━━ EXERCISE INPUT
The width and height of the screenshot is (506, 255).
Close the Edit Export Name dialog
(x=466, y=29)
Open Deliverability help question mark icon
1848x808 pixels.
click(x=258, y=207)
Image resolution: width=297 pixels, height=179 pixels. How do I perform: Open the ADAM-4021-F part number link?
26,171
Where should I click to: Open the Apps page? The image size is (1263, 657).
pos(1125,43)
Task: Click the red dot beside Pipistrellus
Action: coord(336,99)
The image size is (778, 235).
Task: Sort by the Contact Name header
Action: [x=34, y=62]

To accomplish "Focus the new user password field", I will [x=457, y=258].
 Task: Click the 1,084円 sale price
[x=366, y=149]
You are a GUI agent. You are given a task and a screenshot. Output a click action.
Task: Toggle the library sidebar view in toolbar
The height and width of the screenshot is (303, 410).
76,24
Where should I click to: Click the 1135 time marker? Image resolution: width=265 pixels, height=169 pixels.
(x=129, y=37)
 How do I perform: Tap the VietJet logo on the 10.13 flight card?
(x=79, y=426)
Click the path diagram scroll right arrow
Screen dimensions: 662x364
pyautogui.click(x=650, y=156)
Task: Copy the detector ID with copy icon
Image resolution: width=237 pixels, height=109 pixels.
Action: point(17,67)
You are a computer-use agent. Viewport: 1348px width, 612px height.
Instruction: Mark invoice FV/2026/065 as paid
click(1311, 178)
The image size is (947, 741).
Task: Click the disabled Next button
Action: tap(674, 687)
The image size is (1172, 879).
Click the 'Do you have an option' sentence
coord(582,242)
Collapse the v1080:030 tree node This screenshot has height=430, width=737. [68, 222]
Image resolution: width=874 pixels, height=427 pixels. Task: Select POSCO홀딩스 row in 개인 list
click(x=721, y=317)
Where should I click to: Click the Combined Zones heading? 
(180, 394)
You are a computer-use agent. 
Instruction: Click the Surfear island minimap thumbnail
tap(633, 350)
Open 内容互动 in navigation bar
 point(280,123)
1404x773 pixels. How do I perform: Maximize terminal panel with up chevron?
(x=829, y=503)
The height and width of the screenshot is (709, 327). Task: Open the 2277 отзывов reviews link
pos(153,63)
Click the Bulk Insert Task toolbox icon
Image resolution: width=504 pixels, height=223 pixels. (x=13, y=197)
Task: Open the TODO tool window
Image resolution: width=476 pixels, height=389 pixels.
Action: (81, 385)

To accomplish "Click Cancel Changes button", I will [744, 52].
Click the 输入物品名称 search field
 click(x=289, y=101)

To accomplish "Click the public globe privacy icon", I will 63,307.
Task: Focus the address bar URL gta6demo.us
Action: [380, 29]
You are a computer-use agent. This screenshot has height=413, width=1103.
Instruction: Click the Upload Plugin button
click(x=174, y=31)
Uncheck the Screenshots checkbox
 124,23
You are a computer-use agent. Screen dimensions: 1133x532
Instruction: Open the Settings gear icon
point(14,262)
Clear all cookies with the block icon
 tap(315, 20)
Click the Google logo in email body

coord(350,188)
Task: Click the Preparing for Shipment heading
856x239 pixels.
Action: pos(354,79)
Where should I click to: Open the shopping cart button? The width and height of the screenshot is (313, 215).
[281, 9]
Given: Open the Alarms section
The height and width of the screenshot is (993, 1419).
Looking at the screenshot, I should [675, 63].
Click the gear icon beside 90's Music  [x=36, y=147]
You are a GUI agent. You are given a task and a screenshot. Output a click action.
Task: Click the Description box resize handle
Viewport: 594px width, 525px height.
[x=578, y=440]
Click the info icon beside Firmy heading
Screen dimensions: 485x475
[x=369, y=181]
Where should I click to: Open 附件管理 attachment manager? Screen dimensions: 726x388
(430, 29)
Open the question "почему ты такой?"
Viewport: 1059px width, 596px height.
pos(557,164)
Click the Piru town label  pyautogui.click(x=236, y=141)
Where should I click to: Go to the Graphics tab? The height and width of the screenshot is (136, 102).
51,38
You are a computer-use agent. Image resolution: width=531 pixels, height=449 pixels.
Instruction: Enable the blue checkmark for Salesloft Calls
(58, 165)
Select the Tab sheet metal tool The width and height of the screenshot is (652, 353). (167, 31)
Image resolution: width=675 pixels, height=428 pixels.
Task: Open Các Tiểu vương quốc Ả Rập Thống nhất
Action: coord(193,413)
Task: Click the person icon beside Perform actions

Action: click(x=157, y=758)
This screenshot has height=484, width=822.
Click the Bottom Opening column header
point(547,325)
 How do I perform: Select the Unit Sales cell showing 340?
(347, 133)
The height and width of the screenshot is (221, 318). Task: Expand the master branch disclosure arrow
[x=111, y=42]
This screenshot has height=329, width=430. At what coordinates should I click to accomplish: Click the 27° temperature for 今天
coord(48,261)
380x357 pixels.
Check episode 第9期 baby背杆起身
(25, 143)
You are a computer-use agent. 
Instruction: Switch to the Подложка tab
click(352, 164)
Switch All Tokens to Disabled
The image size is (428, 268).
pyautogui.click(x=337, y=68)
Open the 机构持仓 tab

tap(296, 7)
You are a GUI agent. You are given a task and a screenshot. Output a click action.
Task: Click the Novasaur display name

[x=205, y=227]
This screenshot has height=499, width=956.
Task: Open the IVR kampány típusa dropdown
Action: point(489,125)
━━━━
* YOUR GOAL
For each line above that includes "computer", make a copy.

* REPLY
You are a computer-use agent. Viewport: 1348px width, 612px height.
You are a computer-use agent. 
You are a computer-use agent. This screenshot has height=413, width=1103.
You are a computer-use agent. Screen dimensions: 1133x532
You are a computer-use agent. Image resolution: width=531 pixels, height=449 pixels.
You are a computer-use agent. 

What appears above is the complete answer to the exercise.